Good catch, vamp07--that HP app is known for causing all manner of issues.

My issue seems to be improved after I started closing the port when I wasn't using it, but that hasn't completely cleared up the issue--there are still times it fails to auto-sleep for no apparent reason.

I'd thought it might be the button manager app for my Canon scanner, but killing that (or any of the other background apps I've installed) didn't end up helping in my case.
 
Does it sleep ok when nobody is logged in?



Makosuke said:
Good catch, vamp07--that HP app is known for causing all manner of issues.

My issue seems to be improved after I started closing the port when I wasn't using it, but that hasn't completely cleared up the issue--there are still times it fails to auto-sleep for no apparent reason.

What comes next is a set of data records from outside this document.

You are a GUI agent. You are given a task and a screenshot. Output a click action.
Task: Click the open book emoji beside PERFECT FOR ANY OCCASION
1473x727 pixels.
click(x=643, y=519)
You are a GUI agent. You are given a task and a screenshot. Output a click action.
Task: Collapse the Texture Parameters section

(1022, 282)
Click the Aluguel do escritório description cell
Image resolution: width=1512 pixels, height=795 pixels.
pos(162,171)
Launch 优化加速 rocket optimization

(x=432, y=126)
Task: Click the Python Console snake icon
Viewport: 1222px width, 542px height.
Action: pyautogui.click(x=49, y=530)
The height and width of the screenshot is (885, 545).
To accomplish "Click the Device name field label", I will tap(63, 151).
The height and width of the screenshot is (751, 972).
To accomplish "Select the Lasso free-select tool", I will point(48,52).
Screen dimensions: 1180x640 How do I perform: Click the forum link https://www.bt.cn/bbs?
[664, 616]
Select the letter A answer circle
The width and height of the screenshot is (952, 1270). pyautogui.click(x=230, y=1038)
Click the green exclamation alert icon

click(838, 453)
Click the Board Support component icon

I'd thought it might be the button manager app for my Canon scanner, but killing that (or any of the other background apps I've installed) didn't end up helping in my case.
 
I fixed it!! 2003 Dual 2 ghz Powerbook G5

I could never figure out why my trusty G5 wouldn't go to sleep. I tried so many options listed here and in other forums.

The problem: My PCI-X AlchemyTV G4/G5 slot card from Miglia. I am not sure when it started, but perhaps on the upgrade to Leopard. I had reformatted my hard drive and started again, but still had the problems.

The fix? I downloaded the latest sofware version from Miglia and installed it onto my computer and it fixed the problem on restart!!! YEAH!!

Perhaps those of you with a Miglia PCI-X AlchemyTV card are having that problem or perhaps another PCI-X card is the issue! Make sure you have the latest software version, firmware upgrade, etc.

Good luck!!!
 
Download link for up-to-date Miglia, AlchemyTV software

Here is where I downloaded the updated software for my Miglia PCI-X AlchemyTV card.

http://www.macupdate.com/app/mac/14160/alchemytv-dvr

By the way. I am using OS X 10.5.8 on my Dual 2 Ghz PowerPC G5 (original 2003 cheesgrater Powermac) - yeah - the one with the fans that won't stop roaring. (any one have a fix for that?!!)